=== Input material ===
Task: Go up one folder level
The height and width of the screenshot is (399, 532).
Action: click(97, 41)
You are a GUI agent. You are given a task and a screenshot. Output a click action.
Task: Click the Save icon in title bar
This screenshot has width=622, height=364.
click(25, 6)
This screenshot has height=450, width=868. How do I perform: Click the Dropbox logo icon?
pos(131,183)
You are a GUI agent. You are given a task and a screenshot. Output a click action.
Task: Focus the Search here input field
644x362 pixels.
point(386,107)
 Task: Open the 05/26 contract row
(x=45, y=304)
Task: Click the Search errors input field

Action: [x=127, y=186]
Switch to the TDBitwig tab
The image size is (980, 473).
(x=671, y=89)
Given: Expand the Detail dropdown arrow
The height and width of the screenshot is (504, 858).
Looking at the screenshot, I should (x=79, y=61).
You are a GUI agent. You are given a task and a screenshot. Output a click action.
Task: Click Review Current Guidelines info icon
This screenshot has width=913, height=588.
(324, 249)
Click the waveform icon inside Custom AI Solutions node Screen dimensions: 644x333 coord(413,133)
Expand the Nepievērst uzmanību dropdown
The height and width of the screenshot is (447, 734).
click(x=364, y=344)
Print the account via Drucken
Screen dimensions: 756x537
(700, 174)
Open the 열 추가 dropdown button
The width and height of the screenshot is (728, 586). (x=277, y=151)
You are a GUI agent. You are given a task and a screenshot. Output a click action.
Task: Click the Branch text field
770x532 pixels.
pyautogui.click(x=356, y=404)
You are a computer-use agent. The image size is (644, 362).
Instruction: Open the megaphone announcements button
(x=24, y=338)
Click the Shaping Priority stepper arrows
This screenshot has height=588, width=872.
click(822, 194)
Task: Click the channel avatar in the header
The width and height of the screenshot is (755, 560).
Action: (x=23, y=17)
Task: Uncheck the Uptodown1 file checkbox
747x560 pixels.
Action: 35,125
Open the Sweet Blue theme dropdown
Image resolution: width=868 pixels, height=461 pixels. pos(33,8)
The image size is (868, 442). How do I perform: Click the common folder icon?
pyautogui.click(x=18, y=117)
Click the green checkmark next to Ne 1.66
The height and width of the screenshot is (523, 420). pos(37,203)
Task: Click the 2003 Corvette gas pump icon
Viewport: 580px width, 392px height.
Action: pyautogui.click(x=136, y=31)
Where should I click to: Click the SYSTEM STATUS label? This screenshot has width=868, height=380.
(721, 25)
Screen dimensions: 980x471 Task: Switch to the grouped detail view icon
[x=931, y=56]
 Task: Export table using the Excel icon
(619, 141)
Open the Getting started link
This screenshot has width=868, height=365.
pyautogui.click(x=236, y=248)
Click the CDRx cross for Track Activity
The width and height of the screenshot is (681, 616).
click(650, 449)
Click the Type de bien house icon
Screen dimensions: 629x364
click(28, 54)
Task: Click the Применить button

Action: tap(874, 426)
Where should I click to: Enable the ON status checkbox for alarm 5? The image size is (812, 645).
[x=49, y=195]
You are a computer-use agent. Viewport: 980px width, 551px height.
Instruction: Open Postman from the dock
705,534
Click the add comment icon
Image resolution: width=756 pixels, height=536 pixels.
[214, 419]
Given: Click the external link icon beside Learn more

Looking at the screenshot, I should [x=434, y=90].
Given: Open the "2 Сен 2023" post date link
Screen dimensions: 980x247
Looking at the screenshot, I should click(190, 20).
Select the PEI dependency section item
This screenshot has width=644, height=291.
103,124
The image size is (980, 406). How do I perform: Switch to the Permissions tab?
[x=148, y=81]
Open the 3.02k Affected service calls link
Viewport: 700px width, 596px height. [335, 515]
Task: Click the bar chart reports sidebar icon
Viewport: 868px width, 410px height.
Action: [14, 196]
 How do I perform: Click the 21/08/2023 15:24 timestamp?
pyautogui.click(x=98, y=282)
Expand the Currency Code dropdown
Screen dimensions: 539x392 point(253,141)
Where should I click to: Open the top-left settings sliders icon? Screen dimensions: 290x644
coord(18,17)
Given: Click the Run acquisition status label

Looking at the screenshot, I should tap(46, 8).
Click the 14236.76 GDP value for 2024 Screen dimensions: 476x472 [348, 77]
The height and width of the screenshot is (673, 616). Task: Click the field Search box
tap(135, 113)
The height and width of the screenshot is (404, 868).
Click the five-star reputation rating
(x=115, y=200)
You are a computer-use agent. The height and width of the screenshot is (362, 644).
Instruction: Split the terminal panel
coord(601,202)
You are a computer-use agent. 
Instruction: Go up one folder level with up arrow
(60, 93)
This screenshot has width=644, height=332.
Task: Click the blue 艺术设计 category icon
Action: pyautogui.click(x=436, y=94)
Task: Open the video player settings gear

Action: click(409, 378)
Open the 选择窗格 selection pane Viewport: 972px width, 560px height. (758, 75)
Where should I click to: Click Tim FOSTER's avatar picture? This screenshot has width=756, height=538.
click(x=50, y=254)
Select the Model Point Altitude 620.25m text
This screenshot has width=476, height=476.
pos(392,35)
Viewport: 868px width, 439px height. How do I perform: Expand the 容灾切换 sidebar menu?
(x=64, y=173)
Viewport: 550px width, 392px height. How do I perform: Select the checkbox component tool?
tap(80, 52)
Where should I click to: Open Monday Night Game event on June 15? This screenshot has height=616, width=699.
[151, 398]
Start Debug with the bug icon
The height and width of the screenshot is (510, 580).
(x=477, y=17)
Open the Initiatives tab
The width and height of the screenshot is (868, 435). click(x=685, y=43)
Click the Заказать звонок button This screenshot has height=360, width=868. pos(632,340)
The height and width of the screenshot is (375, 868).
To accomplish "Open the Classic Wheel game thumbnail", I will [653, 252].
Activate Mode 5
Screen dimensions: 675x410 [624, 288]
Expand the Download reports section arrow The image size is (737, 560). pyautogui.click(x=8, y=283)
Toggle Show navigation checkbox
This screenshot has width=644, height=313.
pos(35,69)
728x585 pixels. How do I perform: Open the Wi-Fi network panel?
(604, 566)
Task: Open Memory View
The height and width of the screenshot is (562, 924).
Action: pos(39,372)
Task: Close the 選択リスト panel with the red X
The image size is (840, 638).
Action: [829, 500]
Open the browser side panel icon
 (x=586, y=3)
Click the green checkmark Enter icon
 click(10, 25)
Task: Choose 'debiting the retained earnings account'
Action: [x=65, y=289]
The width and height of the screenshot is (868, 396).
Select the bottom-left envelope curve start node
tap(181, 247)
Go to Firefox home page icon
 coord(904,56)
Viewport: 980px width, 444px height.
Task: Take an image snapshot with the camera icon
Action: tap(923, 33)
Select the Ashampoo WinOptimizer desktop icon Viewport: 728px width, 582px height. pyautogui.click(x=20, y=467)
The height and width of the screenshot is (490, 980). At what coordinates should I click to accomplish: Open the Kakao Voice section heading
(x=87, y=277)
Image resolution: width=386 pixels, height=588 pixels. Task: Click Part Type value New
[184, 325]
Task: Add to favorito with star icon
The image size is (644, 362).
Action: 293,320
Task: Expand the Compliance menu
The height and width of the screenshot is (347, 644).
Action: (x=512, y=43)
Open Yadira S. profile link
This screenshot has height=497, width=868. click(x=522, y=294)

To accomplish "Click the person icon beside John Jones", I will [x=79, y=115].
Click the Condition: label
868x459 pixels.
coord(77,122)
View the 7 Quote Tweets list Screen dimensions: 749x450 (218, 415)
===
Task instructions
Each line in the listing above is to be returned unchanged.

Problem solution
Task: Go up one folder level
The height and width of the screenshot is (399, 532).
Action: click(97, 41)
You are a GUI agent. You are given a task and a screenshot. Output a click action.
Task: Click the Save icon in title bar
This screenshot has width=622, height=364.
click(25, 6)
This screenshot has height=450, width=868. How do I perform: Click the Dropbox logo icon?
pos(131,183)
You are a GUI agent. You are given a task and a screenshot. Output a click action.
Task: Focus the Search here input field
644x362 pixels.
point(386,107)
 Task: Open the 05/26 contract row
(x=45, y=304)
Task: Click the Search errors input field

Action: [x=127, y=186]
Switch to the TDBitwig tab
The image size is (980, 473).
(x=671, y=89)
Given: Expand the Detail dropdown arrow
The height and width of the screenshot is (504, 858).
Looking at the screenshot, I should (x=79, y=61).
You are a GUI agent. You are given a task and a screenshot. Output a click action.
Task: Click Review Current Guidelines info icon
This screenshot has width=913, height=588.
(324, 249)
Click the waveform icon inside Custom AI Solutions node Screen dimensions: 644x333 coord(413,133)
Expand the Nepievērst uzmanību dropdown
The height and width of the screenshot is (447, 734).
click(x=364, y=344)
Print the account via Drucken
Screen dimensions: 756x537
(700, 174)
Open the 열 추가 dropdown button
The width and height of the screenshot is (728, 586). (x=277, y=151)
You are a GUI agent. You are given a task and a screenshot. Output a click action.
Task: Click the Branch text field
770x532 pixels.
pyautogui.click(x=356, y=404)
You are a computer-use agent. The image size is (644, 362).
Instruction: Open the megaphone announcements button
(x=24, y=338)
Click the Shaping Priority stepper arrows
This screenshot has height=588, width=872.
click(822, 194)
Task: Click the channel avatar in the header
The width and height of the screenshot is (755, 560).
Action: (x=23, y=17)
Task: Uncheck the Uptodown1 file checkbox
747x560 pixels.
Action: 35,125
Open the Sweet Blue theme dropdown
Image resolution: width=868 pixels, height=461 pixels. pos(33,8)
The image size is (868, 442). How do I perform: Click the common folder icon?
pyautogui.click(x=18, y=117)
Click the green checkmark next to Ne 1.66
The height and width of the screenshot is (523, 420). pos(37,203)
Task: Click the 2003 Corvette gas pump icon
Viewport: 580px width, 392px height.
Action: pyautogui.click(x=136, y=31)
Where should I click to: Click the SYSTEM STATUS label? This screenshot has width=868, height=380.
(721, 25)
Screen dimensions: 980x471 Task: Switch to the grouped detail view icon
[x=931, y=56]
 Task: Export table using the Excel icon
(619, 141)
Open the Getting started link
This screenshot has width=868, height=365.
pyautogui.click(x=236, y=248)
Click the CDRx cross for Track Activity
The width and height of the screenshot is (681, 616).
click(650, 449)
Click the Type de bien house icon
Screen dimensions: 629x364
click(28, 54)
Task: Click the Применить button

Action: tap(874, 426)
Where should I click to: Enable the ON status checkbox for alarm 5? The image size is (812, 645).
[x=49, y=195]
You are a computer-use agent. Viewport: 980px width, 551px height.
Instruction: Open Postman from the dock
705,534
Click the add comment icon
Image resolution: width=756 pixels, height=536 pixels.
[214, 419]
Given: Click the external link icon beside Learn more

Looking at the screenshot, I should [x=434, y=90].
Given: Open the "2 Сен 2023" post date link
Screen dimensions: 980x247
Looking at the screenshot, I should click(190, 20).
Select the PEI dependency section item
This screenshot has width=644, height=291.
103,124
The image size is (980, 406). How do I perform: Switch to the Permissions tab?
[x=148, y=81]
Open the 3.02k Affected service calls link
Viewport: 700px width, 596px height. [335, 515]
Task: Click the bar chart reports sidebar icon
Viewport: 868px width, 410px height.
Action: [14, 196]
 How do I perform: Click the 21/08/2023 15:24 timestamp?
pyautogui.click(x=98, y=282)
Expand the Currency Code dropdown
Screen dimensions: 539x392 point(253,141)
Where should I click to: Open the top-left settings sliders icon? Screen dimensions: 290x644
coord(18,17)
Given: Click the Run acquisition status label

Looking at the screenshot, I should tap(46, 8).
Click the 14236.76 GDP value for 2024 Screen dimensions: 476x472 [348, 77]
The height and width of the screenshot is (673, 616). Task: Click the field Search box
tap(135, 113)
The height and width of the screenshot is (404, 868).
Click the five-star reputation rating
(x=115, y=200)
You are a computer-use agent. The height and width of the screenshot is (362, 644).
Instruction: Split the terminal panel
coord(601,202)
You are a computer-use agent. 
Instruction: Go up one folder level with up arrow
(60, 93)
This screenshot has width=644, height=332.
Task: Click the blue 艺术设计 category icon
Action: pyautogui.click(x=436, y=94)
Task: Open the video player settings gear

Action: click(409, 378)
Open the 选择窗格 selection pane Viewport: 972px width, 560px height. (758, 75)
Where should I click to: Click Tim FOSTER's avatar picture? This screenshot has width=756, height=538.
click(x=50, y=254)
Select the Model Point Altitude 620.25m text
This screenshot has width=476, height=476.
pos(392,35)
Viewport: 868px width, 439px height. How do I perform: Expand the 容灾切换 sidebar menu?
(x=64, y=173)
Viewport: 550px width, 392px height. How do I perform: Select the checkbox component tool?
tap(80, 52)
Where should I click to: Open Monday Night Game event on June 15? This screenshot has height=616, width=699.
[151, 398]
Start Debug with the bug icon
The height and width of the screenshot is (510, 580).
(x=477, y=17)
Open the Initiatives tab
The width and height of the screenshot is (868, 435). click(x=685, y=43)
Click the Заказать звонок button This screenshot has height=360, width=868. pos(632,340)
The height and width of the screenshot is (375, 868).
To accomplish "Open the Classic Wheel game thumbnail", I will [653, 252].
Activate Mode 5
Screen dimensions: 675x410 [624, 288]
Expand the Download reports section arrow The image size is (737, 560). pyautogui.click(x=8, y=283)
Toggle Show navigation checkbox
This screenshot has width=644, height=313.
pos(35,69)
728x585 pixels. How do I perform: Open the Wi-Fi network panel?
(604, 566)
Task: Open Memory View
The height and width of the screenshot is (562, 924).
Action: pos(39,372)
Task: Close the 選択リスト panel with the red X
The image size is (840, 638).
Action: [829, 500]
Open the browser side panel icon
 (x=586, y=3)
Click the green checkmark Enter icon
 click(10, 25)
Task: Choose 'debiting the retained earnings account'
Action: [x=65, y=289]
The width and height of the screenshot is (868, 396).
Select the bottom-left envelope curve start node
tap(181, 247)
Go to Firefox home page icon
 coord(904,56)
Viewport: 980px width, 444px height.
Task: Take an image snapshot with the camera icon
Action: tap(923, 33)
Select the Ashampoo WinOptimizer desktop icon Viewport: 728px width, 582px height. pyautogui.click(x=20, y=467)
The height and width of the screenshot is (490, 980). At what coordinates should I click to accomplish: Open the Kakao Voice section heading
(x=87, y=277)
Image resolution: width=386 pixels, height=588 pixels. Task: Click Part Type value New
[184, 325]
Task: Add to favorito with star icon
The image size is (644, 362).
Action: 293,320
Task: Expand the Compliance menu
The height and width of the screenshot is (347, 644).
Action: (x=512, y=43)
Open Yadira S. profile link
This screenshot has height=497, width=868. click(x=522, y=294)

To accomplish "Click the person icon beside John Jones", I will [x=79, y=115].
Click the Condition: label
868x459 pixels.
coord(77,122)
View the 7 Quote Tweets list Screen dimensions: 749x450 (218, 415)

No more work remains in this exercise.